Le MCU, ou Marvel Cinematic Universe, est en soit un bel oxymore de 26 films: on nous vend un prétendu «univers cinématographique», là où cet «univers» se rapproche bien plus d'une gigantesque série télévisée, mais diffusée au cinéma. Chaque film est en soit une bande-annonce pour le prochain, avec cette tendance plutôt exécrable des scènes post-génériques, et l'on remarque une perte de langage cinématographique dans tout ce vaste empire. Ainsi, le véritable mode de consommation qu'est devenu Marvel, géant d'Hollywood, s'éloigne du cinéma: il suffit d'aller voir les réactions en salles pour le comprendre. Devant chaque événement majeur ou chaque caméo, les applaudissements et cris des fans de comics retentissent. Désormais, l'heure n'est plus à à la mise en scène développée, mais aux énièmes rebondissements, aux personnages. En bref, une série. On serait alors tenté de grossièrement accuser Marvel, et à travers-eux, Disney et son empire, de tuer à petit-feu le septième art avec leurs «parcs d'attraction». Si cela n'est pas totalement faux, il faut tout de même tenir compte des résultats au box-office de la saga: les 6 942 474 entrées d'Avengers: Endgame (et encore, uniquement en France) ne sont-elles que des geeks venu admirer la continuation des aventures de leurs comics? Certainement pas, il y a un grand public avant-tout attiré par le grand spectacle que vend Marvel, dans ses tendances les plus grandioses, promettant une sorte de mythologie du XXIe siècle, les super-héros étant devenus de véritables icônes de notre époque. La question majeure est, de cette promesse à la réalité, quelle est la différence? Car de toute évidence, il suffit de voir la séquence de l'aéroport de Captain America: Civil War et ses tons grisâtres, le péché capital de Marvel est bien de faillir à ce grand spectacle par une mise en scène qui enferme l'action dans un petit cadre, d'une pauvreté abyssale, et même par un scénario indigne à ces mythologies modernes (Thor de Kenneth Branagh en est un bon exemple). Le précédent Spider-Man, Far From Home le montre bien: tout appelait à la démesure, les grandes villes, les monuments, le méchant, Mystério, mais la bouillie visuelle ennuyante, qui fait que l'on oublie dix minutes plus tard n'importe-quelle scène de combat, dominait et aucune ambition esthétique ne se démarquait.

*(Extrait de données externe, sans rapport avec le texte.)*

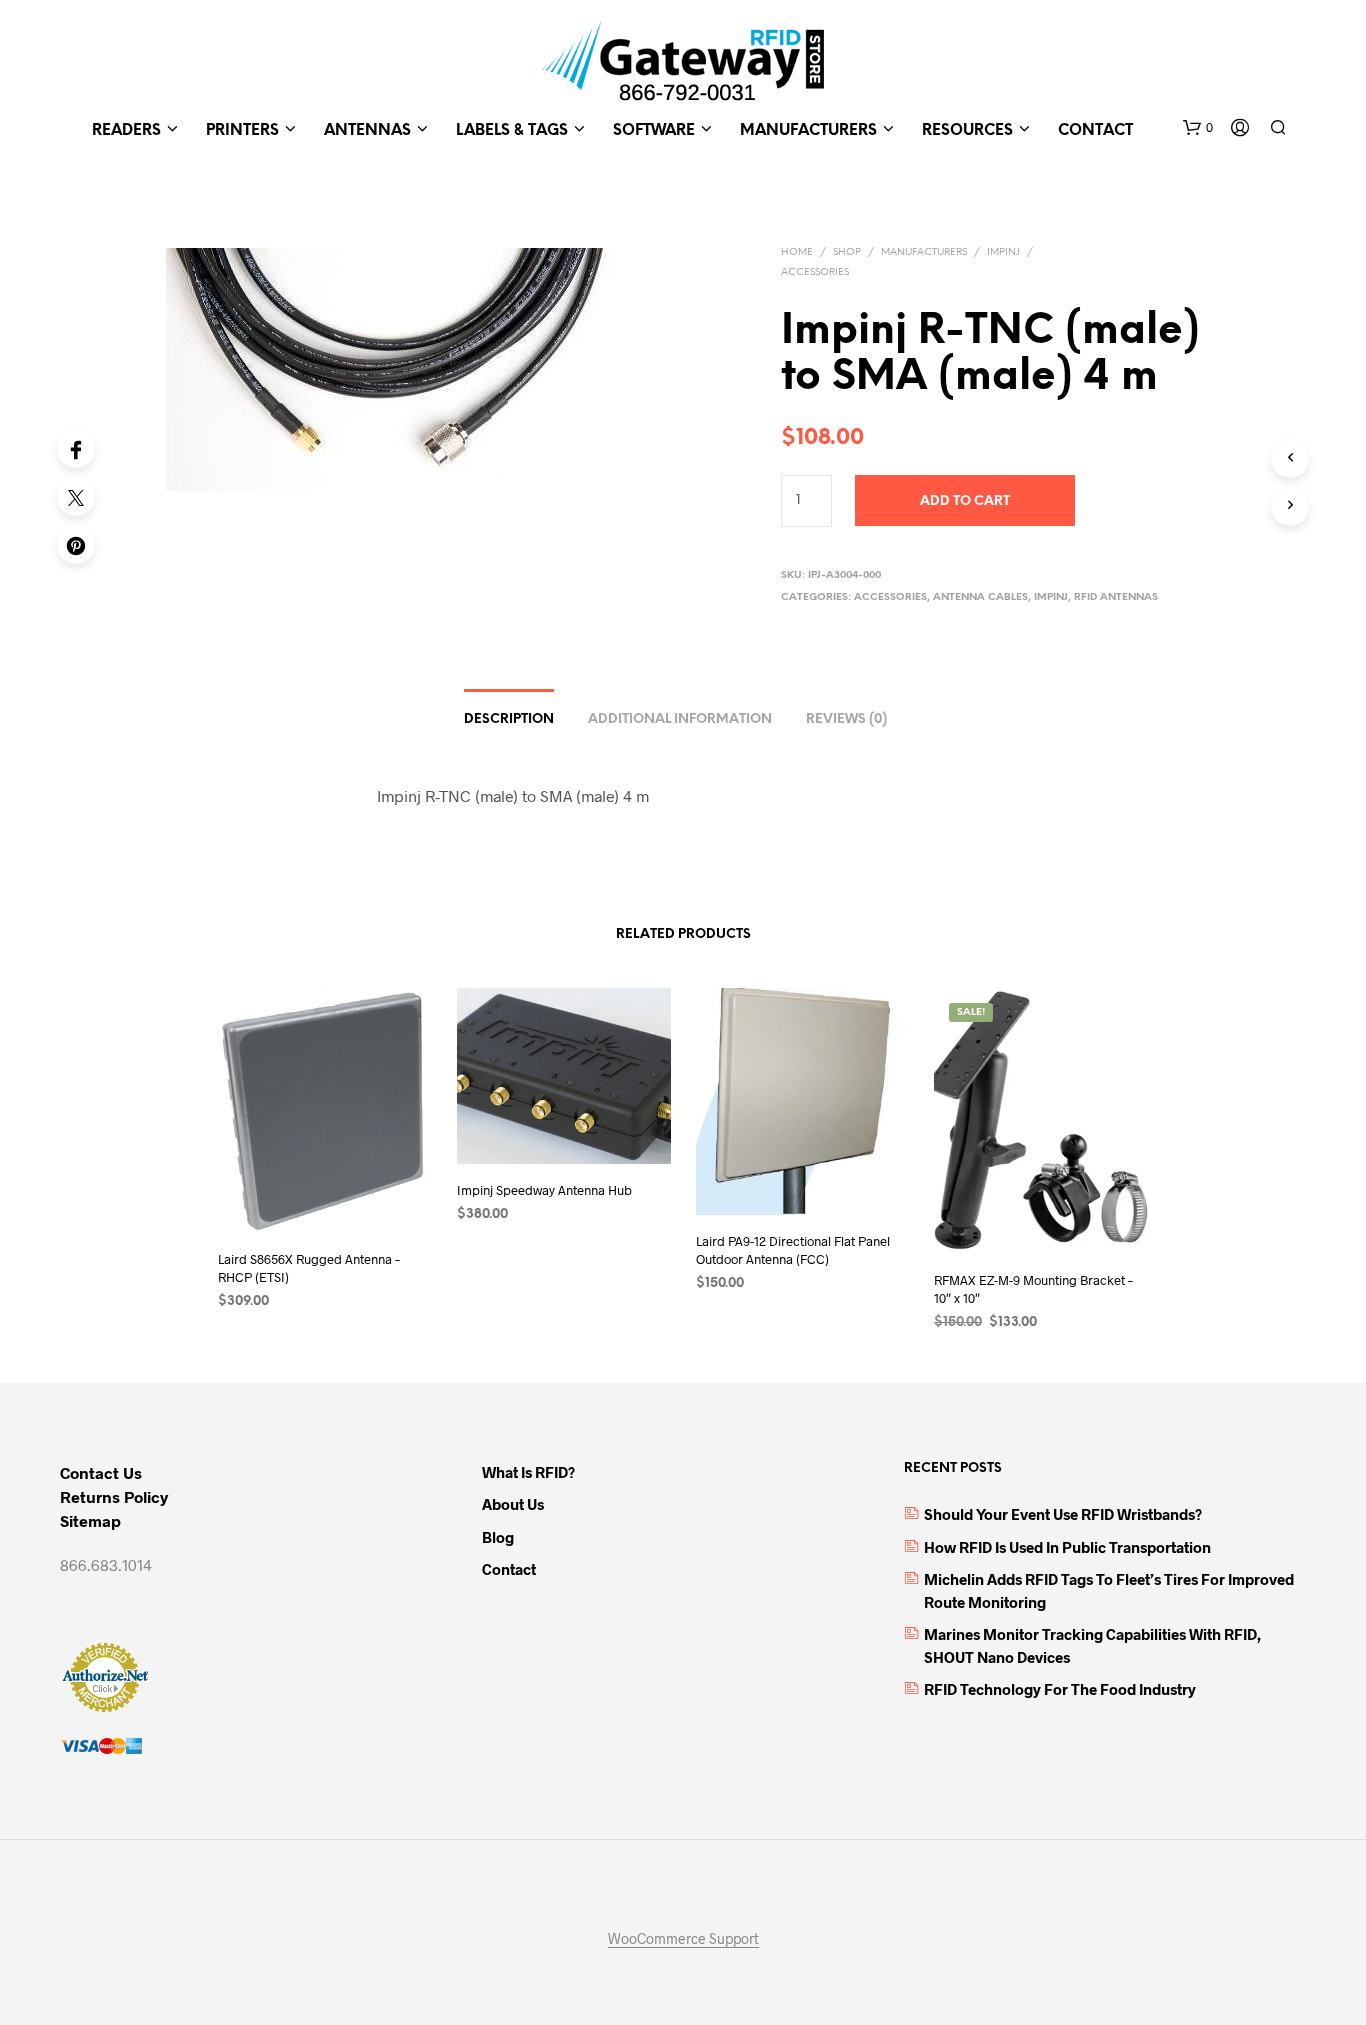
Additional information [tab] (680, 719)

Spider-Man: No Way Home, le tout dernier cru, se démarque alors avec étonnement: film-évènement à la Endgame, il s'agit pourtant d'un film «secondaire», sans grand méchant menaçant le monde entier par son claquement de doigt. Preuve que le public, davantage qu'à des orgies super-héroïques comme Endgame, s'intéresse à des héros plus singuliers, individuels, comme Spider-Man, qui s'inscrit dans un réel tangible, entre vie familiale et lycée. Surtout, de toute évidence, No Way Home, c'est la promesse du retour des méchants des anciens films: ceux des Amazing Spider-Man, d'abord, mais surtout de la trilogie de Sam Raimi, sommet du film super-héroïque. Dès lors se construit une attente, celle d'une continuité, de la reprise d'icônes et de leurs enjeux, qui aurait pu facilement finir en déception. Mais il n'en est rien.
En effet, No Way Home, n'y allons pas par quatre chemins, est bien le meilleur film de ce MCU. Certes, Jon Watts n'a ni la mise en scène d'un Raimi ni l'audace (et encore, à relativiser) d'un Gunn et n'est encore moins un «auteur» (ses deux précédents Spider-Man étaient d'une fadeur inconsolable), il réussit pourtant avec No Way Home une prouesse assez rare: faire du bon fan-service. On croirait ce terme antinomique tant le fan-service est par essence médiocre: il s'agit de se plier à l'avis du spectateur uniquement pour son plaisir, sans qu'il éprouve aucune surprise, aucune découverte, simplement en pur consommateur. L'exact opposé de l'auteur encore une fois, et une pratique commerciale avant-tout, qui, couplée avec la nostalgie exacerbée, produit le pire de l'industrie hollywoodienne (la postlogie Star Wars, Solo: A Star Wars Story, Indiana Jones et le Royaume du crâne de crystal, etc.). Pourtant ici, celui-ci semble justifiable, mieux, jouissif tout en étant intelligemment exécuté. Certes, le caméo de Daredevil s'apparente davantage à une grosse ficelle scénaristique camouflée qu'à du bon fan-service, mais


le retour des héros (et oui, spoilers, Tobey Maguire et Andrew Garfield sont bien présents) de notre enfance et de leurs opposés ne déçoit pas, bien au contraire


: non seulement Alfred Molina et surtout Willem Dafoe en Bouffon Vert rappellent leur maîtrise des personnages, non seulement la laideur d'Electro de The Amazing Spider-Man - Le Destin d'un héros cède à un jaune plus sobre et soigné, mais surtout l'héritage de ces générations précédentes n'est pas figé dans un temple narcissique et atone. Bien au contraire, il s'agit de le faire évoluer, de l'assimiler dans la fraîcheur de la nouvelle génération et même de le questionner (donnant lieu parfois malheureusement à l'humour si médiocre et disruptif qu'usent les films Marvel depuis leurs débuts).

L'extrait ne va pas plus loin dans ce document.